Given instruction:
List the material as a numbered list, starting at the line containing "Select the green 国家 oval" and ending at the line containing "tap(1282, 94)", with both of those lines included. Skip any blank lines and leave out the pictures.

Input records:
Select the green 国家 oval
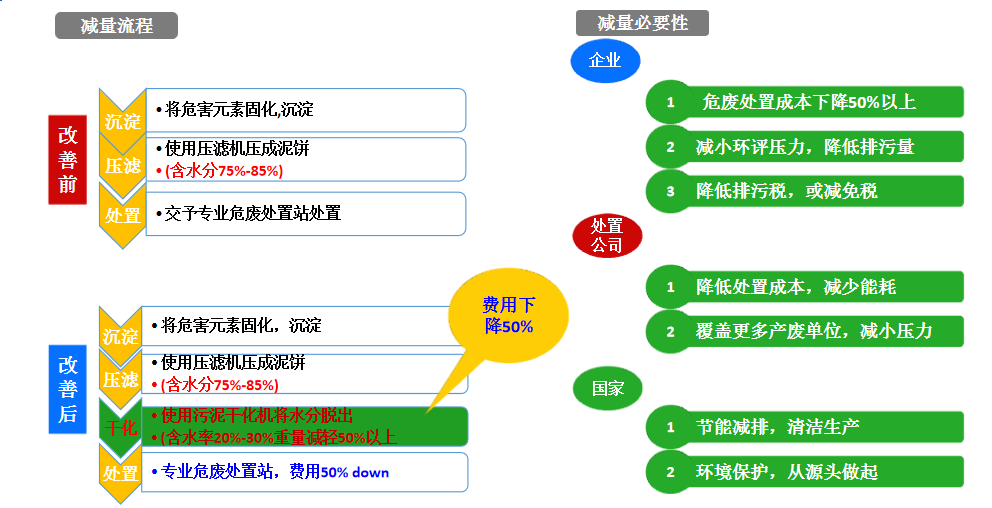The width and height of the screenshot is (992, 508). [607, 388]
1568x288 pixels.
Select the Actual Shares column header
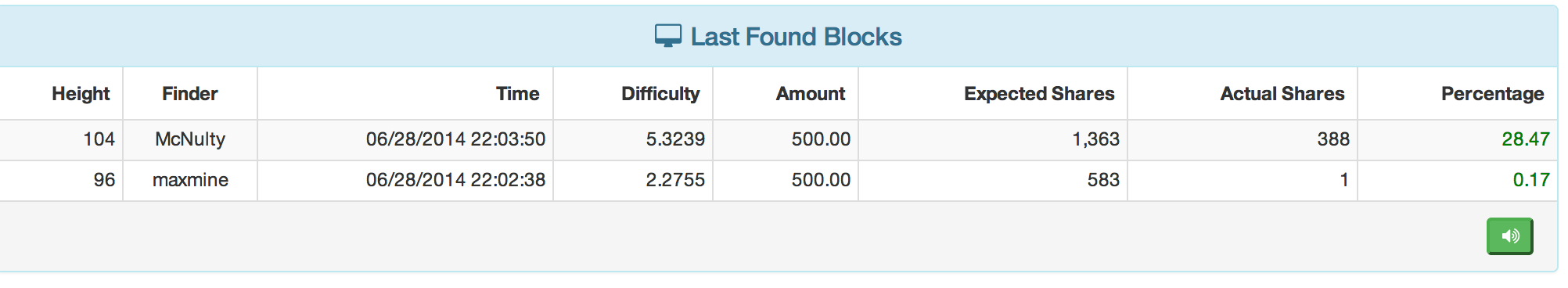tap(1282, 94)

==

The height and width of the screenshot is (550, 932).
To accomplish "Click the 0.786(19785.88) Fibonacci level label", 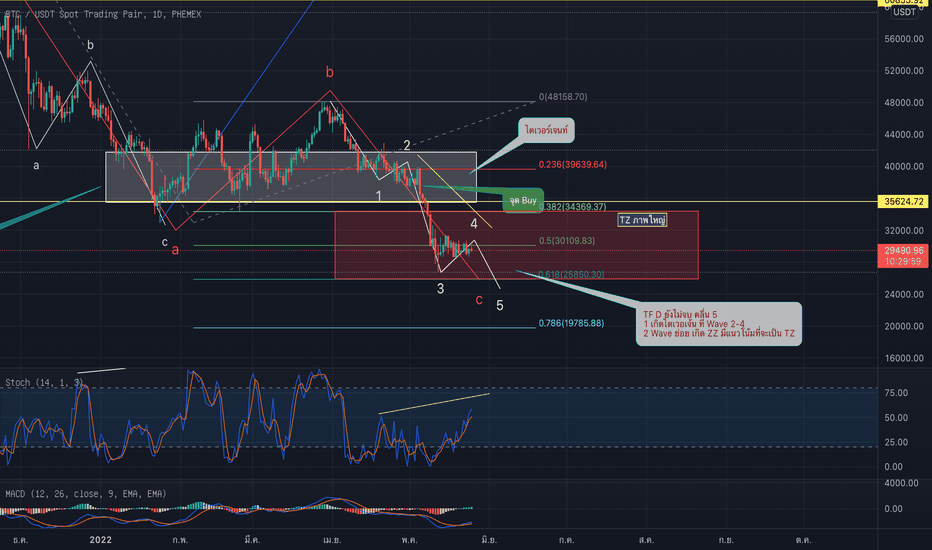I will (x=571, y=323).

Answer for this exercise:
1. Select the green 国家 oval
2. The width and height of the screenshot is (992, 508). [607, 388]
3. 1568x288 pixels.
4. Select the Actual Shares column header
5. tap(1282, 94)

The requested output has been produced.